[PROBLEMS AND TASKS]:
1. Answer these questions from the passage on institutes of technology below:
(a) From what year did Hermann Fischer set up his laboratory?
(b) Whose laboratory was built in 1896?
(c) By when had the institutes of technology found general recognition?
2. Pick up the passage on institutes of technology after its final sentence and continue it in the same voice.

[PASSAGE TO READ]:
▼

The institutes of technology were faced with the task of using specific experimental methods as a basis for developing a scientific profile that would be comparable to that of the universities. At Hannover Institute of Technology, laboratories were set up as an important step towards systematic technical and scientific experiment-based teaching: from 1884 the mechanical engineer Hermann Fischer set up a Technological Laboratory for the Investigation of Fibrous Materials, and the electrical engineer Wilhelm Kohlrausch began to set up an electronics laboratory. In 1896, Franz Frese’s Machine-Engineering Laboratory was built, and further laboratories were to follow.

By the end of the 19th century the institutes of technology had created their own profile in the scientific world and had found general recognition.

▲

[DATA EXTRACT]:

▼

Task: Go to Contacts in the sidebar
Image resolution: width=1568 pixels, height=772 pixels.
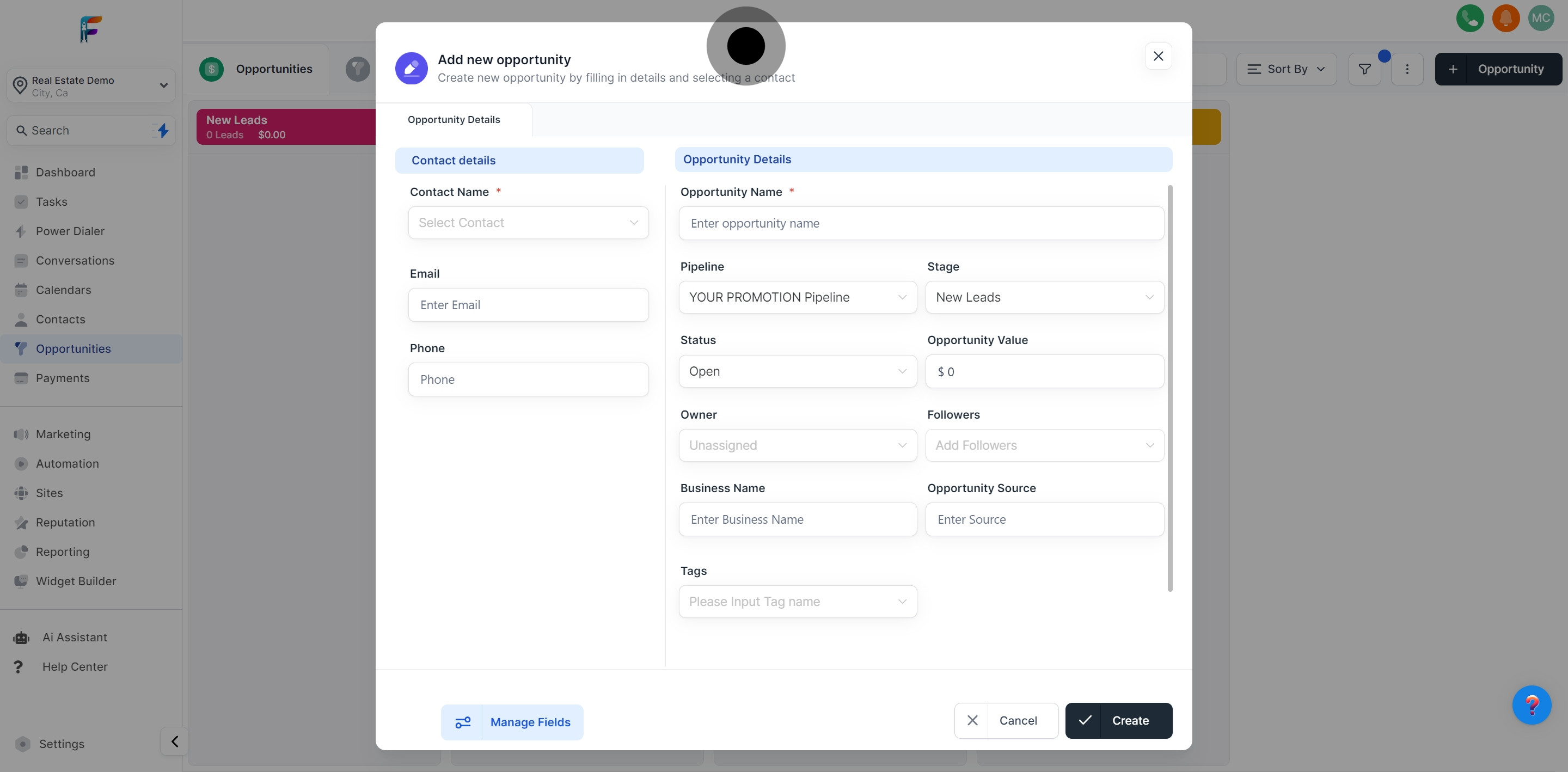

▲

[SOLVED PROBLEMS]:
1.
(a) From 1884.
(b) Franz Frese's; it was his Machine-Engineering Laboratory.
(c) By the end of the 19th century.

2.
On the occasion of the centenary of Berlin Institute of Technology, Kaiser Wilhelm II granted the Prussian institutes of technology the right to confer the academic degrees of Doktor-Ingenieur and Diplom-Ingenieur. This was the final step towards acquiring equal status with the universities.

On 18th August 1908 the Prussian Department of Education opened up first the universities and on 14th April 1909 also the state’s institutes of technology – Berlin, Danzig, Aachen and Hannover – to women as fully matriculated students, not without drawing attention in an additional remark that “on registration for the Diplom examination they are to have fulfilled the requirements of the examination regulations in their entirety.”